Prosecutors are empowered with what’s called “prosecutorial discretion,” which gives them significant leeway to consider factors like the details of the case and the defendant’s criminal history in deciding whether and what to charge. In some cases, they might file charges on all the crimes for which the defendant was arrested. In others, they might file reduced charges, or no charges at all.
Trying a Case in Court
If a case does go to trial, the spotlight is on the prosecutor. They have the burden of proving beyond a reasonable doubt that the accused is indeed guilty of the charge or charges they’re pursuing. To do that prosecutors have to:
- Prepare by interviewing witnesses, victims, law-enforcement personnel, and other interested parties.
- Call witnesses and cross-examine any witnesses called by the defense.
- Present and explain evidence, including photographs, weapons, phone or text transcripts, computer evidence, and biological evidence, such as DNA.
- Call upon experts to provide insight into evidence that’s technical or scientific.
- File motions and other court documents.
- Challenge the defense’s presentation of its case.

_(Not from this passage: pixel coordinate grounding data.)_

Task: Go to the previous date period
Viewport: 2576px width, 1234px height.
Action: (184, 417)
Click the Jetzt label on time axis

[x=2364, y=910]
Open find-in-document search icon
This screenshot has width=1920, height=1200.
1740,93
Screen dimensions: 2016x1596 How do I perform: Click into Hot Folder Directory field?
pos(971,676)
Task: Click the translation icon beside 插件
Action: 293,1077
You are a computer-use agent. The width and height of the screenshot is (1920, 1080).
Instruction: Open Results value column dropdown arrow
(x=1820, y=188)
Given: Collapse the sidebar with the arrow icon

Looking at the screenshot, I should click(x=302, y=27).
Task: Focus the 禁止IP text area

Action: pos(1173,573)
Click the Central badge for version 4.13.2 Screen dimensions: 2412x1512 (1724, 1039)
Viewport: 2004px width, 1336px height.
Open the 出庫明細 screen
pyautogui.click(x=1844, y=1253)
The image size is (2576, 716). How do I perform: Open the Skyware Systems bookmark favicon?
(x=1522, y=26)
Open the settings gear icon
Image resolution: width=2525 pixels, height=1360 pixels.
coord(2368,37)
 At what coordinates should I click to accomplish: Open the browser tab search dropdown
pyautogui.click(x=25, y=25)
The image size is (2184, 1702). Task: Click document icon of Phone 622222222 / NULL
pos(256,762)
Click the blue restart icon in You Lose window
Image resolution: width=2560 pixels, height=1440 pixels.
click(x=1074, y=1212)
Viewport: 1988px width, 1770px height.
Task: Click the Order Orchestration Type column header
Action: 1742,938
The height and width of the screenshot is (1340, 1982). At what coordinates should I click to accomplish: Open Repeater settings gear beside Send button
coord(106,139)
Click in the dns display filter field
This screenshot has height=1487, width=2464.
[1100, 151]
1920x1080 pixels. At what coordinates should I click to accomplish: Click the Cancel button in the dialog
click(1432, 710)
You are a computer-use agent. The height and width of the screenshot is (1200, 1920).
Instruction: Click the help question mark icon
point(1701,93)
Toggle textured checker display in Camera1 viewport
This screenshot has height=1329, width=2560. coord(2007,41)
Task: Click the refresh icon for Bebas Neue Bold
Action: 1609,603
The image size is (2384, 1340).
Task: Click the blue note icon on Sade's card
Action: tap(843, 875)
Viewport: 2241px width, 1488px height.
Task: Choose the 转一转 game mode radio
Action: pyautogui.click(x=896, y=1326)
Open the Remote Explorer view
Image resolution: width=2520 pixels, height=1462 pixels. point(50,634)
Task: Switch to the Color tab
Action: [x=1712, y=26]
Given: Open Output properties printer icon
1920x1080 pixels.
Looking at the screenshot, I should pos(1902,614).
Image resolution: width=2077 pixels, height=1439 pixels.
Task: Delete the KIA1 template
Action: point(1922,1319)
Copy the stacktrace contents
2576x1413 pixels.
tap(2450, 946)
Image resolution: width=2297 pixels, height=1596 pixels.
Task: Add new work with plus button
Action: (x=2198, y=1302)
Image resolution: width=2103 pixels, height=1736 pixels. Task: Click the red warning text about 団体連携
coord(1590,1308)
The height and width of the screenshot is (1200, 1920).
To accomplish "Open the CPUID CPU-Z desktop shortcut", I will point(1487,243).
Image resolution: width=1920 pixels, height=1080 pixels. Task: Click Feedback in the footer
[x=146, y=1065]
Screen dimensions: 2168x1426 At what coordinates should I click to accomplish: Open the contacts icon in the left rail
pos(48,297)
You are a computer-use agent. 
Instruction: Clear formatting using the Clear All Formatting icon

Prosecutor Salary and Career Outlook
Prosecutor salaries vary depending on location and career level. According to PayScale data from October 2019, the average state district attorney earns $75,132 a year. Assistant U.S. attorneys are paid according to a seven-tier system based on experience, with the median salary ranging from $72,637–$111,759. It is a highly competitive career field, particularly at the federal level where there is a set number of positions.
How to Become a Prosecutor
To become a prosecutor, you’ll have to get an undergraduate degree, pass the Law School Admissions Test (LSAT), go to law school, and pass the bar exam.
Earn a Bachelor’s Degree
You will start your career by completing an accredited bachelor’s degree program. You might take a specialized course of study known as pre-law, but many majors can lead to admission into law school. Among the most popular are history, business, political science, and economics.
Take the Law School Admission Test (LSAT)
To get into law school you need to take the Law School Admission Test (LSAT). The LSAT is a multiple-choice test divided into five sections. The four that contribute to your score are two logical reasoning sections, one analytical reasoning, and one reading comprehension.
Go to Law School
The next step is choosing a law school, which must be accredited by the American Bar Association (ABA). Law school traditionally takes three years to complete, although some prestigious schools recently began offering two-year tracks. Most programs are broken down into first-year, or introductory coursework, followed by upper-level study.
Classes include constitutional law, ethics, property law, criminal law, contract law, lawyer-client relationship, and civil procedure. Upon completing law school, you’ll be awarded a Juris Doctor degree, the highest law degree in the United States.
Pass the Bar Exam
In order to practice law, you need to pass the bar exam, which is administered by the Board of Bar Examiners in the state you intend to practice in. Each state has its own format, but most conduct the test over the course of two days. Virtually all states administer the Multistate Bar Exam (MBE) on the first day and a state-specific exam on the second. Upon passing, you’ll be licensed to practice law and can seek work as a prosecutor.
Jobs in a prosecutor’s office are limited, coveted, and highly competitive. To land one, you’ll likely have to gain experience outside the classroom. The summers during law school present an excellent opportunity to seek internships or seasonal work. You might work in a local prosecutor’s office or another legal office, such as that of a public defender—who is often the prosecutor’s opponent in court. You should also observe court proceedings and seek out opportunities in U.S. attorney offices.